• Exercise set
#1 Retype the Wing Chun forum excerpt word for word.
#2 In the records, swap "Disable" for "Turn off" in the lines running from the one holding "Click the 一括設定 button" through the end of the records, both included. Return only those lines, with everything else unchanged.

As for the side kick in Chum Kiu, Leung Ting added that in the 1980s after his first "research trip" back to the mainland. Prior to that, he taught that section with a front kick as he learned it.


----------



## JPinAZ (May 1, 2015)

zuti car said:


> It is only natural that someones art changes over time . Personality changes and art changes along with it . Experience , not only martial ,but all things that happened in life will influence someone's way of understanding and of course teaching . Thing is ,sometimes this process has retrograde course , and sometimes it just changes things, doesn't make them better or worse , just different . I believe that was happened with Yip Man, in time his view on his art changed and he taught differently in different time periods . And I think this is a good thing . Arts that do not change over time are arts in the hands of people who do not understand them and they are afraid to change anything .True kung fu changes, grows , evolve , adapts ...and true teacher will teach his students to take the most form his art and , if there is a possibility to even surpass his art and him self .



IMO, there is a difference between someone's 'art' and the system logic of WC. All of our 'art' (usage of the system) changes as we gain experience and better understanding of the core WC system. Same can go with the curriculum, the way a form is done, drill variations, etc.  I think issues most often arise when someone tries to mimic someone else's expression of the system or passes on their own expression vs. the actual system knowledge. Look at all the confusion and arguments from all of Ip Man's students stemming from this.

• Record list
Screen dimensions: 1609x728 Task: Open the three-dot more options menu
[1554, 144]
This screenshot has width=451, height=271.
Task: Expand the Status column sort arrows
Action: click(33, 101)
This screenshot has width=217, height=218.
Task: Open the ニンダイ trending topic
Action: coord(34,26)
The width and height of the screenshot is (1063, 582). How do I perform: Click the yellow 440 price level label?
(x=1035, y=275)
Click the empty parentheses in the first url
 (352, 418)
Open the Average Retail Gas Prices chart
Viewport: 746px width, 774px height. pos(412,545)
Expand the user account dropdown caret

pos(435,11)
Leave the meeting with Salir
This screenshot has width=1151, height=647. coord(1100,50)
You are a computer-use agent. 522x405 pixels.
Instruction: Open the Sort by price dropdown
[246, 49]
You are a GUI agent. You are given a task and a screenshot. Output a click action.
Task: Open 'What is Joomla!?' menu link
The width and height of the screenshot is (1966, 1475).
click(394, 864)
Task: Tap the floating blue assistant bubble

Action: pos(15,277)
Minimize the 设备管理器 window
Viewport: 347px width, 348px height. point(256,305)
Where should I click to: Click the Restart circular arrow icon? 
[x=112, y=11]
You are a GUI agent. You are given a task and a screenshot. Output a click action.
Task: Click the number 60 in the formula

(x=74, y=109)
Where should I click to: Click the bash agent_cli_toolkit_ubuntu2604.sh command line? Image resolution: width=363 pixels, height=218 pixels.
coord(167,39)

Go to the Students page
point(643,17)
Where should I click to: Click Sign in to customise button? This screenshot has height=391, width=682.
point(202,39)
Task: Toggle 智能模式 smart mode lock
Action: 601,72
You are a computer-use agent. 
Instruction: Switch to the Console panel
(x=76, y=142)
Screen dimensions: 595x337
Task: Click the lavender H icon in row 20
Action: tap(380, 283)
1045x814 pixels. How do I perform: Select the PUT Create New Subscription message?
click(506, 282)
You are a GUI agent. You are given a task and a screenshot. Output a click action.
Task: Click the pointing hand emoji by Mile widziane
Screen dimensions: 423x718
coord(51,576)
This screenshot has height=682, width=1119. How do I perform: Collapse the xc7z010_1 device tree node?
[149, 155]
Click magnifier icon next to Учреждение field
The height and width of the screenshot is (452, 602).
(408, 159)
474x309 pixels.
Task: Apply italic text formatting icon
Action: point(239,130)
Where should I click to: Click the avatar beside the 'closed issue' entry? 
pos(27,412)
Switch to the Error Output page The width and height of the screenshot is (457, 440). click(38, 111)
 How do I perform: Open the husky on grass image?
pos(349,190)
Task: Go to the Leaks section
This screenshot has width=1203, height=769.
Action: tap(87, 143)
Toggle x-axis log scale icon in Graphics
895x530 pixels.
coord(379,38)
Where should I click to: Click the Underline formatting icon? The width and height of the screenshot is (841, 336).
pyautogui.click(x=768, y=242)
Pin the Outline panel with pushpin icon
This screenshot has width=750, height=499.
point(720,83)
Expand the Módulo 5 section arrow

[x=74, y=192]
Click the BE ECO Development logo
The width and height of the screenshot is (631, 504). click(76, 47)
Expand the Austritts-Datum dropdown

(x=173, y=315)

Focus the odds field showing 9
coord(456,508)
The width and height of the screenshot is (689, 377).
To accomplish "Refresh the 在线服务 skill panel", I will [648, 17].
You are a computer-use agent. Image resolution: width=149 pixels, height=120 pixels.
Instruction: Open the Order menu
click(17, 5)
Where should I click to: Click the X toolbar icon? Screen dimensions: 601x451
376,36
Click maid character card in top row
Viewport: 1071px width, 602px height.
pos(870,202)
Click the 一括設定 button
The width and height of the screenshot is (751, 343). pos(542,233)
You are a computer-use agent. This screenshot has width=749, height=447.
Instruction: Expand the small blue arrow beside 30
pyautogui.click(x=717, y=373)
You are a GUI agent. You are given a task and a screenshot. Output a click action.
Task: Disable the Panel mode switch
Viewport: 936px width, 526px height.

• Answers for this exercise
#1
As for the side kick in Chum Kiu, Leung Ting added that in the 1980s after his first "research trip" back to the mainland. Prior to that, he taught that section with a front kick as he learned it.


----------



## JPinAZ (May 1, 2015)

zuti car said:


> It is only natural that someones art changes over time . Personality changes and art changes along with it . Experience , not only martial ,but all things that happened in life will influence someone's way of understanding and of course teaching . Thing is ,sometimes this process has retrograde course , and sometimes it just changes things, doesn't make them better or worse , just different . I believe that was happened with Yip Man, in time his view on his art changed and he taught differently in different time periods . And I think this is a good thing . Arts that do not change over time are arts in the hands of people who do not understand them and they are afraid to change anything .True kung fu changes, grows , evolve , adapts ...and true teacher will teach his students to take the most form his art and , if there is a possibility to even surpass his art and him self .



IMO, there is a difference between someone's 'art' and the system logic of WC. All of our 'art' (usage of the system) changes as we gain experience and better understanding of the core WC system. Same can go with the curriculum, the way a form is done, drill variations, etc.  I think issues most often arise when someone tries to mimic someone else's expression of the system or passes on their own expression vs. the actual system knowledge. Look at all the confusion and arguments from all of Ip Man's students stemming from this.

#2
Click the 一括設定 button
The width and height of the screenshot is (751, 343). pos(542,233)
You are a computer-use agent. This screenshot has width=749, height=447.
Instruction: Expand the small blue arrow beside 30
pyautogui.click(x=717, y=373)
You are a GUI agent. You are given a task and a screenshot. Output a click action.
Task: Turn off the Panel mode switch
Viewport: 936px width, 526px height.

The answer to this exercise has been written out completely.